TASK REQUIREMENTS ->
(a) Answer these from the text on sailboat software, one answer per line:
(i) What are the two main computing boards on the boats?
(ii) Which microcontroller gives the Arduino Mega 2560 its name?
(iii) In what language do you write code in the Arduino IDE?
(b) From the text on sailboat software, quote the passage that begins at the words "The Code Inside" and ends after the words "library for microcontrollers.".

───── SOURCE TEXT

The Software Part
If you haven’t read the first part yet, I suggest you go take a look at it, to understand the hardware inside the boats here.
As we explained on the first post, the main computing boards are the Arduino Mega and the Raspberry Pi. They were chosen to help people make their own autonomous sailboat, using these open-source accessible hardware.
We will be focusing here on the software part, in the Arduino and the Raspberry Pi. I will explain the architecture, how all the sensors and actuators are handled, how to build a customizable architecture depending on the hardware of the boat, etc…
The Arduino source code and the Raspberry Pi ROS source code are all available online.
The Arduino
The Arduino Mega acquires all the data from the sensors and acts on the actuators (sail and rudder). It is basically the lowest level of decision making computer on the boat. That is why its code has to be robust and secure. It also has to be configurable and depend on the hardware of the boat. I will talk about this component based software architecture here. But first of all let’s see how the code is done in the Arduino.
To see for yourself all of the source code, don’t hesitate to look at the Arduino repository with all the source-code inside.
The Code Inside the Chip
The Arduino Mega 2560 is called after the microcontroller it has : the Atmel ATmega2560. What is great with the Arduino is how easy it is to use it. The company Arduino has made a tremendous amount of work in making a library and compiler that transform the simple functions you put into code, into physical interactions. Now of course, every microcontroller can be uploaded with code, but the amazing part about Arduino is that no other companies have been able to make a simple and easy to use library for microcontrollers.
To compile code into the Arduino, an IDE is given on which you can write code in C++ and upload it in the chip. The community has also made a lot of libraries that are easily downloadable through the IDE library manager, and that are made to communicate with every imagineable sensors, motors, LCD screens, etc… And of course it is not hard to make your own C++ library.

──────────
───── DATA SECTION

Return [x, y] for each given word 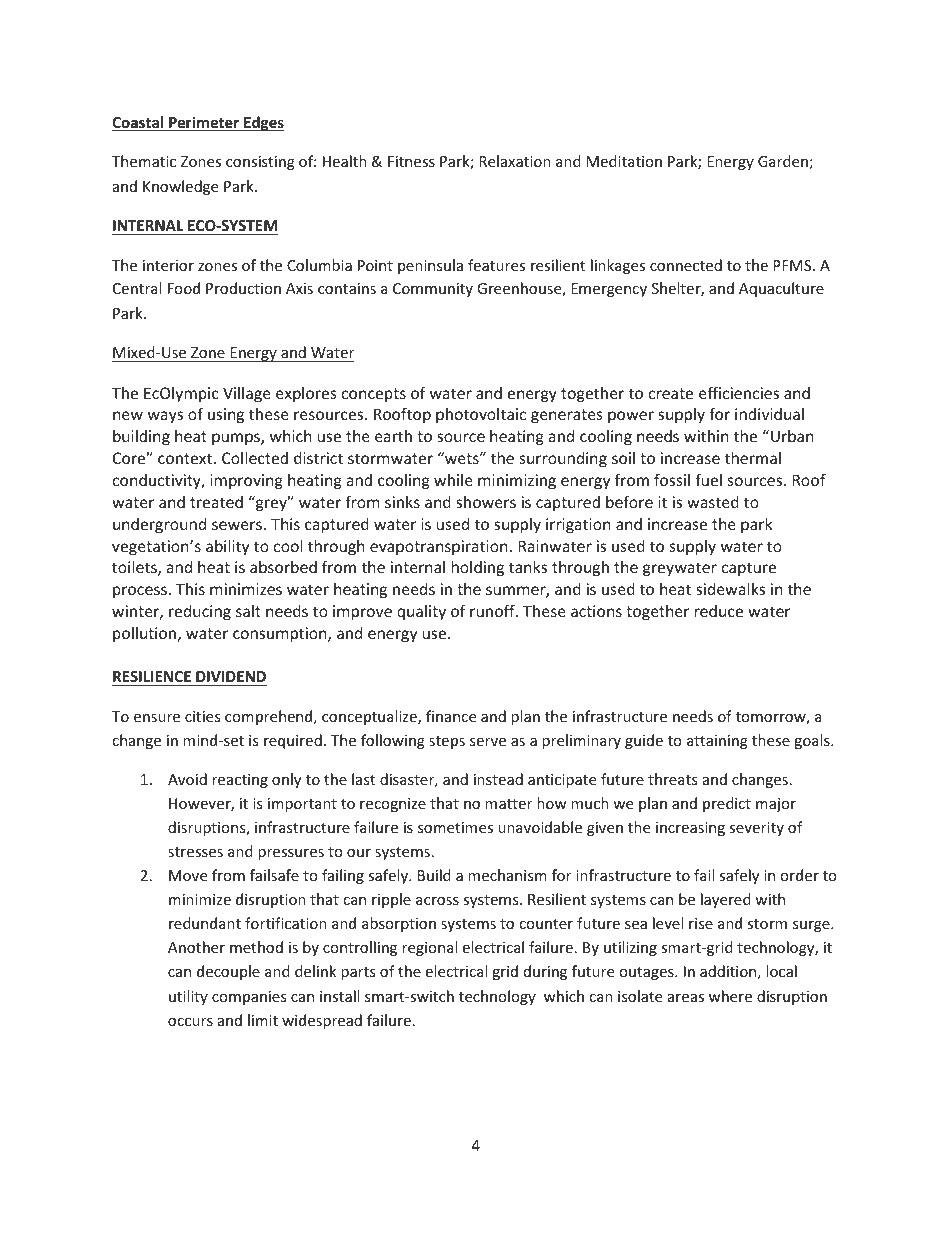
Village [247, 394]
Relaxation [515, 161]
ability [227, 547]
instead [498, 779]
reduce [719, 611]
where [730, 996]
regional [429, 948]
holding [478, 568]
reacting [240, 781]
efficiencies [739, 392]
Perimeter [204, 123]
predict [727, 804]
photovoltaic [481, 415]
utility [188, 997]
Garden [783, 161]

──────────

ANSWERS IN ORDER ->
(a)
(i) The Arduino Mega and the Raspberry Pi
(ii) The Atmel ATmega2560
(iii) C++

(b)
The Code Inside the Chip
The Arduino Mega 2560 is called after the microcontroller it has : the Atmel ATmega2560. What is great with the Arduino is how easy it is to use it. The company Arduino has made a tremendous amount of work in making a library and compiler that transform the simple functions you put into code, into physical interactions. Now of course, every microcontroller can be uploaded with code, but the amazing part about Arduino is that no other companies have been able to make a simple and easy to use library for microcontrollers.